:: Exercise ::
Format the entries starting at the line that contains "920x459 pixels." and ending at the line that contains "point(320,452)" as a JSON list of strings, one string per line, skipping blank lines.

=== Records shown ===

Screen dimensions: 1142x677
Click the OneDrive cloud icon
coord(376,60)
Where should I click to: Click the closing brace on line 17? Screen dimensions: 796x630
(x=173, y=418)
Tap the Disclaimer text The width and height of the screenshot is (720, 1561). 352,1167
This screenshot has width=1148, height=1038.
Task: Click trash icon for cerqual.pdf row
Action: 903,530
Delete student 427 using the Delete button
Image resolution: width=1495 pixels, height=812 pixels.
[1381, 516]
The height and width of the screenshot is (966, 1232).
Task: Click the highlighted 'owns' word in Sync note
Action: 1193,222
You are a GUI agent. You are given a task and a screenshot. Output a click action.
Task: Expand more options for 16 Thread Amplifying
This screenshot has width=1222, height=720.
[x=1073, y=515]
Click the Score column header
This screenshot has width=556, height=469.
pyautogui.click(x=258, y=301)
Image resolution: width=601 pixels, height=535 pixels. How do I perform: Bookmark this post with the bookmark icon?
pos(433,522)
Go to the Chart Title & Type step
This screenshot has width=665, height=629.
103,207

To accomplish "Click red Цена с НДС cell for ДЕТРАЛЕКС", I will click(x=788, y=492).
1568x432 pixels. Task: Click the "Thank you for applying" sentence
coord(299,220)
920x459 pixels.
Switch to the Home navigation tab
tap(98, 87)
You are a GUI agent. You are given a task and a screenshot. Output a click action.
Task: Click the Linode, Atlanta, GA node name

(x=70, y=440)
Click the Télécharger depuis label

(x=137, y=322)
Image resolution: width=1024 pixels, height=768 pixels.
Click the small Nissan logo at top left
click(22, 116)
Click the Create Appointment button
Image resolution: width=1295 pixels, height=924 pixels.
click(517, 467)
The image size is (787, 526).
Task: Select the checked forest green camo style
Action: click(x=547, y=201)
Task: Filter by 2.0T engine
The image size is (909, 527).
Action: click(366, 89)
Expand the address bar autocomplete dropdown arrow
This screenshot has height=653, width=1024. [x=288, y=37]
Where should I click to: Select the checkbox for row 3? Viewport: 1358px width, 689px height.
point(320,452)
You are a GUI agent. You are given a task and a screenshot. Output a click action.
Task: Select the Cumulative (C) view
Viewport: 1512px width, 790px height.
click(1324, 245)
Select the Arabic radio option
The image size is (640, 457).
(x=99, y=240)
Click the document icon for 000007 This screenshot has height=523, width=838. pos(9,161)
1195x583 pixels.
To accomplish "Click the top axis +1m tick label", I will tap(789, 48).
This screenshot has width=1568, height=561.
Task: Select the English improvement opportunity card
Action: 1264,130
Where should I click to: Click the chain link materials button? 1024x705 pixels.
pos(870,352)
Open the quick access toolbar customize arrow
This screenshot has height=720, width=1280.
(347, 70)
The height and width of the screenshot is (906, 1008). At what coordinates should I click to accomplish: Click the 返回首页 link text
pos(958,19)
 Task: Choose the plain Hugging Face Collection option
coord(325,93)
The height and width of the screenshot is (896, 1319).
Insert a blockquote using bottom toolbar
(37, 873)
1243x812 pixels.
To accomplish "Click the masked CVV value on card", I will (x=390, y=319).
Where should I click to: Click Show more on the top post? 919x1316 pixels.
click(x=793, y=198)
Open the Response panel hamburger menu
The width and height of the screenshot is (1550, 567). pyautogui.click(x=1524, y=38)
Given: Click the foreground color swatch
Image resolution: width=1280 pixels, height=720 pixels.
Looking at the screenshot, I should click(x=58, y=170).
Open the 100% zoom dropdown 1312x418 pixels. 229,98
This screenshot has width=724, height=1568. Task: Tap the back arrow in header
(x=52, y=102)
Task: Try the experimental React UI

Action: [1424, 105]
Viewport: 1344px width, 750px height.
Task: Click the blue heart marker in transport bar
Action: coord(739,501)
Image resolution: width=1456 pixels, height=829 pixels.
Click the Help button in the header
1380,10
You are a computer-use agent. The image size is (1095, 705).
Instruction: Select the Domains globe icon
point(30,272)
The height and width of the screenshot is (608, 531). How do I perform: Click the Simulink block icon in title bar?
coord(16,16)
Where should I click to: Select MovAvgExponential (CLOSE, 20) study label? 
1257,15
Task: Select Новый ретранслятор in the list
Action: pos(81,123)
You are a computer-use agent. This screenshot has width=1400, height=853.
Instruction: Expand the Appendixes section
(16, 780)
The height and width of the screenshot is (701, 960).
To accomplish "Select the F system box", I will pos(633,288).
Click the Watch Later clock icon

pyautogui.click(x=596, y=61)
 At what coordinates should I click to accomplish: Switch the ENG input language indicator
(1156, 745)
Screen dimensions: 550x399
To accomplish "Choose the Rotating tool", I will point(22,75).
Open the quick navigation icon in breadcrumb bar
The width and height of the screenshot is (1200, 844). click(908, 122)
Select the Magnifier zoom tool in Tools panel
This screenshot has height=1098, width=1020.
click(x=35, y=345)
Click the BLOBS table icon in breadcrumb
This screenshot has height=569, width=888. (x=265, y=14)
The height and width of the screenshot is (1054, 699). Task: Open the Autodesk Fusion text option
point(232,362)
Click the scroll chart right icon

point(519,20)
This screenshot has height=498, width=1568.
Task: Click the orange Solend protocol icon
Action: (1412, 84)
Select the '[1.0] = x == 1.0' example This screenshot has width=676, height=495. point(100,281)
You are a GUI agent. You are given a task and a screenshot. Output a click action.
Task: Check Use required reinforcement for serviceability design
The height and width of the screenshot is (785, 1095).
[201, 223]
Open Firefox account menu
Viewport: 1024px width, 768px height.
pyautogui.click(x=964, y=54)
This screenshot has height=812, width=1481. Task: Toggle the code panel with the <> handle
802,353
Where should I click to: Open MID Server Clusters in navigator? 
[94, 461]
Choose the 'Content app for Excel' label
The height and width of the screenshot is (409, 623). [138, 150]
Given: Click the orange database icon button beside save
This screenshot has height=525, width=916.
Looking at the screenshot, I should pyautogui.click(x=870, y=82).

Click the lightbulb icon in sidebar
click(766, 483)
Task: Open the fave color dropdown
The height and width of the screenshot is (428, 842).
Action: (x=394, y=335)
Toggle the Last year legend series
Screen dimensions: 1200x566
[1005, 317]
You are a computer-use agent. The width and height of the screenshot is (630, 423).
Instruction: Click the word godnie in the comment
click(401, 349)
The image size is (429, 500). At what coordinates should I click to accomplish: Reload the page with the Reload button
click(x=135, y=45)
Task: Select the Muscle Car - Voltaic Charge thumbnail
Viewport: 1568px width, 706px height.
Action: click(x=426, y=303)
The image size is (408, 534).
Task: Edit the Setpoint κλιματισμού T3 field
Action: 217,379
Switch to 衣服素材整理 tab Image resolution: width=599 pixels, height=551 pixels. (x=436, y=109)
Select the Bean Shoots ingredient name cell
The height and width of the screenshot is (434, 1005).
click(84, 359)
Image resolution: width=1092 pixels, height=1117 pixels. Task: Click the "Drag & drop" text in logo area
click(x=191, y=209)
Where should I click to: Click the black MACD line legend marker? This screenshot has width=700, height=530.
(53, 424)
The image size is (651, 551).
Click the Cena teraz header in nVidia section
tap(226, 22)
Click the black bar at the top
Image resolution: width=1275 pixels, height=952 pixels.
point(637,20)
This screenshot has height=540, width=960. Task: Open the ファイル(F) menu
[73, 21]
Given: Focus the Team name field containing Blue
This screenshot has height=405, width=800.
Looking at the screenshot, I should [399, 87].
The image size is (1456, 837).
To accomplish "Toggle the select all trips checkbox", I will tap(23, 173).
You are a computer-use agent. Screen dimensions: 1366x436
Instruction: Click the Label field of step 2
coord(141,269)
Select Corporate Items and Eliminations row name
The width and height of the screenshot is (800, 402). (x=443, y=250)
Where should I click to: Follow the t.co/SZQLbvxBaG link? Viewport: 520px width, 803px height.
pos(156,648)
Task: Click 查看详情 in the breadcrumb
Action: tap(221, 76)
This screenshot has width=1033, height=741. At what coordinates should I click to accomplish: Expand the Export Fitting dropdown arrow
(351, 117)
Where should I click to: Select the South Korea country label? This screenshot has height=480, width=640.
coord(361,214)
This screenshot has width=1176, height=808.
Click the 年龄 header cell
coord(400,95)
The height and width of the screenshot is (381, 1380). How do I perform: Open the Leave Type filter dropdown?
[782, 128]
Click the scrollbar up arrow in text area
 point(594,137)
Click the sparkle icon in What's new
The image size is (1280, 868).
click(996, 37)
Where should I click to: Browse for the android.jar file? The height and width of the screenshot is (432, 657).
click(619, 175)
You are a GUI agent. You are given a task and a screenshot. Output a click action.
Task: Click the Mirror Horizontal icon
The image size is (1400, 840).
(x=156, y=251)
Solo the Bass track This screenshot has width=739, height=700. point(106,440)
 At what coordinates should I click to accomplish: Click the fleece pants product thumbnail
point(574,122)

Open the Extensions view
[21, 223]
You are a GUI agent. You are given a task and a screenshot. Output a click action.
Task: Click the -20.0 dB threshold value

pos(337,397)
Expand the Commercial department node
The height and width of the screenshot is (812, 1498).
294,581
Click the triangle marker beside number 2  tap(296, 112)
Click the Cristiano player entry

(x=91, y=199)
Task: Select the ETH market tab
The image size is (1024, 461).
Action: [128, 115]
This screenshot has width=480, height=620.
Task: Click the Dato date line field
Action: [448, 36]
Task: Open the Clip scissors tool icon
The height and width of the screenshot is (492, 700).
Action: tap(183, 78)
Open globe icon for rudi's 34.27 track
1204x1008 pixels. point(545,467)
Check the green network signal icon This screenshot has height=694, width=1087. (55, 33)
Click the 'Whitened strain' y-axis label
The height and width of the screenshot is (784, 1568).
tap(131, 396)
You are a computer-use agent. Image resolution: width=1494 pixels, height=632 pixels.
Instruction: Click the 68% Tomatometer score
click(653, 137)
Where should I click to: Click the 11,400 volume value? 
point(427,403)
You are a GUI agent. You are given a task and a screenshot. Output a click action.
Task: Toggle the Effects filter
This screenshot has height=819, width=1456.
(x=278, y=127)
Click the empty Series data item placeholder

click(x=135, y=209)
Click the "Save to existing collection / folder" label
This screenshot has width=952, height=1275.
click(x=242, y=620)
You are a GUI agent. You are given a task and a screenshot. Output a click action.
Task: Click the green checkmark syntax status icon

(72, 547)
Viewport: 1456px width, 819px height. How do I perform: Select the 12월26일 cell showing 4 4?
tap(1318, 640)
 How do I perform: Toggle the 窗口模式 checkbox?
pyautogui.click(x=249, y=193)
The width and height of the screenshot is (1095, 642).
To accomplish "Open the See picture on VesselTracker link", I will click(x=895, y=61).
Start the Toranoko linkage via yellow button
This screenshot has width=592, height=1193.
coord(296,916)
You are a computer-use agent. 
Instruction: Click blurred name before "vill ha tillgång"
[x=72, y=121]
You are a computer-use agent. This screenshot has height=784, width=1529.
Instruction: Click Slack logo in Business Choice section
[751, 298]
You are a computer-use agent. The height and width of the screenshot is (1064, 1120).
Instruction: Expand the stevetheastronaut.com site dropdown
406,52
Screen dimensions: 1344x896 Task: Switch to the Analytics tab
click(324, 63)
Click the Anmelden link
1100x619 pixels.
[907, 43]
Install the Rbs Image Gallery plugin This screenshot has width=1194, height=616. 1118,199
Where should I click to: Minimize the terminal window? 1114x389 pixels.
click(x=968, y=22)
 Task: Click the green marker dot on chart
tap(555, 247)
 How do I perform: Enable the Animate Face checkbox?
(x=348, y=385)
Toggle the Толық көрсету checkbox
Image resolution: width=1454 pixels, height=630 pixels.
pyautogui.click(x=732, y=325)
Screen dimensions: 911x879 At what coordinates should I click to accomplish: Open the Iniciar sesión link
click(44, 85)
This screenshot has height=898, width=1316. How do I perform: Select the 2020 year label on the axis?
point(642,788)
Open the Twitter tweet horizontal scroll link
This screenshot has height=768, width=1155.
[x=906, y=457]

===

:: Exercise output ::
[
  "920x459 pixels.",
  "Switch to the Home navigation tab",
  "tap(98, 87)",
  "You are a GUI agent. You are given a task and a screenshot. Output a click action.",
  "Task: Click the Linode, Atlanta, GA node name",
  "(x=70, y=440)",
  "Click the Télécharger depuis label",
  "(x=137, y=322)",
  "Image resolution: width=1024 pixels, height=768 pixels.",
  "Click the small Nissan logo at top left",
  "click(22, 116)",
  "Click the Create Appointment button",
  "Image resolution: width=1295 pixels, height=924 pixels.",
  "click(517, 467)",
  "The image size is (787, 526).",
  "Task: Select the checked forest green camo style",
  "Action: click(x=547, y=201)",
  "Task: Filter by 2.0T engine",
  "The image size is (909, 527).",
  "Action: click(366, 89)",
  "Expand the address bar autocomplete dropdown arrow",
  "This screenshot has height=653, width=1024. [x=288, y=37]",
  "Where should I click to: Select the checkbox for row 3? Viewport: 1358px width, 689px height.",
  "point(320,452)"
]